Specifically, the Garden State's public transit agency published a summer schedule that tells customers that "delays on all rail lines, except the Atlantic City line, are inevitable."
It was one of many issues that arose during a special hearing here by state legislators trying to prepare constituents -- and themselves -- for two months of commuting problems.
From July 10th until September 1st, Amtrak will shut down multiple rail lines at New York Penn Station in order to repair and replace them.
The reason for the work is to try and prevent more rail mishaps like those that have occurred repeatedly at Penn Station over the last few months, including two derailments, multiple power outages and regular instances of stuck trains.
"It's terrible," said Tyra Brooks, an NJ Transit rider at Broad Street station here about the upcoming changes.
"Not really looking forward to it," said Maggie Burd, another passenger, who estimated, in the very same terms as the executive director of NJTransit, how much longer her daily commute will be.
"It'll be up to be 30 minutes longer," said Steve Santoro, the executive director.
He made the comment in testimony before a special state legislative committee hearing here, explaining the changes that are scheduled to come.
The hearing ended up also being an opportunity for Santoro to talk directly, in public and on the record, to one of the leaders of Amtrak, which operates the rails on which NJTransit trains run.
"What we don't have," said Santoro, "is what were the conditions that would have caused two derailments in one month."
He made the criticism of Amtrak's handling of the catastrophic derailments in late March and early April during a commentary period in the testimony of Stephen Gardner, Amtrak executive vice president for infrastructure investment development.
The twin derailments caused residual delays and shutdowns of rail service for more than two weeks.
For his part, Gardner pledged to ensure stronger communication between his federal, quasi-governmental corporation and NJTransit, which is wholly controlled by the State of New Jersey.
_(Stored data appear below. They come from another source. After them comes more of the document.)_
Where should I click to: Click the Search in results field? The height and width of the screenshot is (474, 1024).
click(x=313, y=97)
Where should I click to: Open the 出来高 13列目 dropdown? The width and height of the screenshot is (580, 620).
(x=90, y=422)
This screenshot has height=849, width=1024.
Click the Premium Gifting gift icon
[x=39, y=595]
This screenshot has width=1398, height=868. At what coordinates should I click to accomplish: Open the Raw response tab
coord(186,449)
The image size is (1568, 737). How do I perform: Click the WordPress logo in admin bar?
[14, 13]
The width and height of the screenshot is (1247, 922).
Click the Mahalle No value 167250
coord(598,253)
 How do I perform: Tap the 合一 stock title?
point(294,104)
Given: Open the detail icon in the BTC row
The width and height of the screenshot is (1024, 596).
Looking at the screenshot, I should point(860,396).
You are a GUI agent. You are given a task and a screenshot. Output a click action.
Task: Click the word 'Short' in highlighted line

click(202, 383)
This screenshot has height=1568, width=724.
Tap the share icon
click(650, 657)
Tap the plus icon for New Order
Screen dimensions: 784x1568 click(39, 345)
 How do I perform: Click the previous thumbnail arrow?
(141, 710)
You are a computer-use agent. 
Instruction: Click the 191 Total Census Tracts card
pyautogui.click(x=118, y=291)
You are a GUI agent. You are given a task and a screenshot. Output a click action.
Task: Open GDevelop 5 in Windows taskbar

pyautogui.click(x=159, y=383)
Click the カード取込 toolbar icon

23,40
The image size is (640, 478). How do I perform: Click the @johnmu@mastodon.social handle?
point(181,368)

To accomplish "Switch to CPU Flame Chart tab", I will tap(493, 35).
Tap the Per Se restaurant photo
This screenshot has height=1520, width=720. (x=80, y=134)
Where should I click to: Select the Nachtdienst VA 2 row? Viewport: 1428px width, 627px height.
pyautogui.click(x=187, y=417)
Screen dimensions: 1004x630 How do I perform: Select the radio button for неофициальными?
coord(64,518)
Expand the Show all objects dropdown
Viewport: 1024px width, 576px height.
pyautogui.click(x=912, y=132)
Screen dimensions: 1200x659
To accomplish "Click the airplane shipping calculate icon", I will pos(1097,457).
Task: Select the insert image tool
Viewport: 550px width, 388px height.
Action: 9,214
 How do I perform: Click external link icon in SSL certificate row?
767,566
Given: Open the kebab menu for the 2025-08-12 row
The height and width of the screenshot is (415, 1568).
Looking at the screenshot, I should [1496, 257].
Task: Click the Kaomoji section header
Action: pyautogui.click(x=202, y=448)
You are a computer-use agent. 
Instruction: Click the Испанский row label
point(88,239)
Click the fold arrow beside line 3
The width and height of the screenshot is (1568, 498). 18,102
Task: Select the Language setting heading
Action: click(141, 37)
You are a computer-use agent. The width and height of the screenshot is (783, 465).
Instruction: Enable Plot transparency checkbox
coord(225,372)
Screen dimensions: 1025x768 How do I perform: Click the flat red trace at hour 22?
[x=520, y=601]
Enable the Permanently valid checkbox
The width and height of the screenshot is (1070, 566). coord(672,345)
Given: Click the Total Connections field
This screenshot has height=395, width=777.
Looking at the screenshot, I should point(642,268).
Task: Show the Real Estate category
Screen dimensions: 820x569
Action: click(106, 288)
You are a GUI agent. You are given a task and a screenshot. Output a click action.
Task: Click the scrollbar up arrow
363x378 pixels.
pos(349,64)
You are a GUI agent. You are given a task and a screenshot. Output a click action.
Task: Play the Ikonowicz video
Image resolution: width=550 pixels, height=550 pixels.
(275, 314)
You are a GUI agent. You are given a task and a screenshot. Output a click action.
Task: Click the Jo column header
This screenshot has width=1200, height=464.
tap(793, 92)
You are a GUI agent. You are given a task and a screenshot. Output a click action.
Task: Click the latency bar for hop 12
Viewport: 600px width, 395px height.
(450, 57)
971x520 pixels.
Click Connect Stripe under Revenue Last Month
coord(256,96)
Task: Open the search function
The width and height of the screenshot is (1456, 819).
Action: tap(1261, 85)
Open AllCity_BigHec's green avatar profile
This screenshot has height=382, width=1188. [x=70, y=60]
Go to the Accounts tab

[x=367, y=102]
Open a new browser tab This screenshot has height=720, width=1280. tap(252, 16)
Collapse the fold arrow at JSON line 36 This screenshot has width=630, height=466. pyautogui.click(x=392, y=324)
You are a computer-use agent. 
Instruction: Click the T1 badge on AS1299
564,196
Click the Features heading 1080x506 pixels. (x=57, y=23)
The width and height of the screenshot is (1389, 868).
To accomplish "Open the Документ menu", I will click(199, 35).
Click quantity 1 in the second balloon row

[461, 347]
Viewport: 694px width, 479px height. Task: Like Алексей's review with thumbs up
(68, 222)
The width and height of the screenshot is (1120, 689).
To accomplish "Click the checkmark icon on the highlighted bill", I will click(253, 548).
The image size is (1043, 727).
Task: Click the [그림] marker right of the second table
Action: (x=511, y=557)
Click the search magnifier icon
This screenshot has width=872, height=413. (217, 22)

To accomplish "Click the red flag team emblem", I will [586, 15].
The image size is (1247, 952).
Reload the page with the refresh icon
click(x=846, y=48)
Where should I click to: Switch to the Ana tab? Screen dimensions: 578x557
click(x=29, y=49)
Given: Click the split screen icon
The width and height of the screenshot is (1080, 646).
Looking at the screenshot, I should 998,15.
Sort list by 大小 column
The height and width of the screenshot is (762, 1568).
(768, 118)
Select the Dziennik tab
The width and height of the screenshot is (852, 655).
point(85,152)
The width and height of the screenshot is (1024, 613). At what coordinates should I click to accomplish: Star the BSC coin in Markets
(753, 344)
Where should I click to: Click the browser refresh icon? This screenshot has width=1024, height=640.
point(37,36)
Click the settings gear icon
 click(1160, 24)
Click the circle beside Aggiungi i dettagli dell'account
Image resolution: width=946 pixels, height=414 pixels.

The biggest inconvenience that this summer's repairs at Penn Station will cause is that the Morris and Essex Line trains, which currently ride into Penn, will not do so during the repair project. Commuters on the M&E Line, as it's sometimes called, will be routed to Hoboken Terminal.
From there, they will have to transfer to PATH trains or to ferries into Manhattan.
Again, it will be that way all summer, from July 10th until September 1st.
"That's an inconvenience," said Grace McNow, a commuter along the M&E Line.
In an effort to compensate for their inconvenience, M&E Line commuters will receive a discount of 50 percent on their NJTransit tickets, which will be cross-honored by PATH and local ferry services.
McNow reacted in a way not so different from many other commuters that PIX11 News encountered. She appreciated the discounted tickets she'll receive, but said about the added delay of her commute, "It has to happen. What can you do?"